### INFORMATION SUPPLIED
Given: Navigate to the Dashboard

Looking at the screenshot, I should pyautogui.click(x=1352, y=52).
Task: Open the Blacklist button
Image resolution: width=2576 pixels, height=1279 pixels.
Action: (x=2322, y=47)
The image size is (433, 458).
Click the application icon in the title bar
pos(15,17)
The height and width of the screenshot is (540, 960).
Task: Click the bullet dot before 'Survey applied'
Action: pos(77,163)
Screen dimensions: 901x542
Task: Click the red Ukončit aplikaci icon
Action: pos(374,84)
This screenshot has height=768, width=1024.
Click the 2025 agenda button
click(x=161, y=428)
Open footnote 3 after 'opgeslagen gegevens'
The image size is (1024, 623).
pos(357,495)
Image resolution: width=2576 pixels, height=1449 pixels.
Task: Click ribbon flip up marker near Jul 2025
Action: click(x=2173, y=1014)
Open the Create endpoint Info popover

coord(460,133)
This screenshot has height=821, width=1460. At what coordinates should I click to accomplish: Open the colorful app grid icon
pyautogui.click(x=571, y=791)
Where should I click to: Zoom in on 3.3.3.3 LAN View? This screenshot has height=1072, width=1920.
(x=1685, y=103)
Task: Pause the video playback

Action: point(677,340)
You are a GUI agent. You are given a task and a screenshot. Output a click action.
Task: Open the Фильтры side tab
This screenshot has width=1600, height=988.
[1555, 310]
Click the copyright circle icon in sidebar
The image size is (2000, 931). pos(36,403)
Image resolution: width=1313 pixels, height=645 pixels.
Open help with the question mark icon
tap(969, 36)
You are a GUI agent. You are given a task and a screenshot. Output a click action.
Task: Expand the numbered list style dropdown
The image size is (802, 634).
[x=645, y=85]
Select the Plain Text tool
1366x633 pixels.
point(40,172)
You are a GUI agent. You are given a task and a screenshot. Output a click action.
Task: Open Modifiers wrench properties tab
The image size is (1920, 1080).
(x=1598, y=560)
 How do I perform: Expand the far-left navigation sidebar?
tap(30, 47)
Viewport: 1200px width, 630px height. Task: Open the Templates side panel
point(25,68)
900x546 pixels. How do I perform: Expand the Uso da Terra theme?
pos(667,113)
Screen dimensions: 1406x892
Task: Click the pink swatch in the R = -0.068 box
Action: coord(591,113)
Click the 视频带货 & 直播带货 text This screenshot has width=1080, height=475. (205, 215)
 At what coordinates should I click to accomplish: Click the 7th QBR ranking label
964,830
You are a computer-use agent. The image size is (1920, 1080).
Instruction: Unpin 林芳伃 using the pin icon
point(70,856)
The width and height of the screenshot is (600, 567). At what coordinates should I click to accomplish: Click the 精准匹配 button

### OBJECTIVE
Copy all of the entries above word for word, with every line unchanged.

### EXERCISE SOLUTION
Given: Navigate to the Dashboard

Looking at the screenshot, I should pyautogui.click(x=1352, y=52).
Task: Open the Blacklist button
Image resolution: width=2576 pixels, height=1279 pixels.
Action: (x=2322, y=47)
The image size is (433, 458).
Click the application icon in the title bar
pos(15,17)
The height and width of the screenshot is (540, 960).
Task: Click the bullet dot before 'Survey applied'
Action: pos(77,163)
Screen dimensions: 901x542
Task: Click the red Ukončit aplikaci icon
Action: pos(374,84)
This screenshot has height=768, width=1024.
Click the 2025 agenda button
click(x=161, y=428)
Open footnote 3 after 'opgeslagen gegevens'
The image size is (1024, 623).
pos(357,495)
Image resolution: width=2576 pixels, height=1449 pixels.
Task: Click ribbon flip up marker near Jul 2025
Action: click(x=2173, y=1014)
Open the Create endpoint Info popover

coord(460,133)
This screenshot has height=821, width=1460. At what coordinates should I click to accomplish: Open the colorful app grid icon
pyautogui.click(x=571, y=791)
Where should I click to: Zoom in on 3.3.3.3 LAN View? This screenshot has height=1072, width=1920.
(x=1685, y=103)
Task: Pause the video playback

Action: point(677,340)
You are a GUI agent. You are given a task and a screenshot. Output a click action.
Task: Open the Фильтры side tab
This screenshot has width=1600, height=988.
[1555, 310]
Click the copyright circle icon in sidebar
The image size is (2000, 931). pos(36,403)
Image resolution: width=1313 pixels, height=645 pixels.
Open help with the question mark icon
tap(969, 36)
You are a GUI agent. You are given a task and a screenshot. Output a click action.
Task: Expand the numbered list style dropdown
The image size is (802, 634).
[x=645, y=85]
Select the Plain Text tool
1366x633 pixels.
point(40,172)
You are a GUI agent. You are given a task and a screenshot. Output a click action.
Task: Open Modifiers wrench properties tab
The image size is (1920, 1080).
(x=1598, y=560)
 How do I perform: Expand the far-left navigation sidebar?
tap(30, 47)
Viewport: 1200px width, 630px height. Task: Open the Templates side panel
point(25,68)
900x546 pixels. How do I perform: Expand the Uso da Terra theme?
pos(667,113)
Screen dimensions: 1406x892
Task: Click the pink swatch in the R = -0.068 box
Action: coord(591,113)
Click the 视频带货 & 直播带货 text This screenshot has width=1080, height=475. (205, 215)
 At what coordinates should I click to accomplish: Click the 7th QBR ranking label
964,830
You are a computer-use agent. The image size is (1920, 1080).
Instruction: Unpin 林芳伃 using the pin icon
point(70,856)
The width and height of the screenshot is (600, 567). At what coordinates should I click to accomplish: Click the 精准匹配 button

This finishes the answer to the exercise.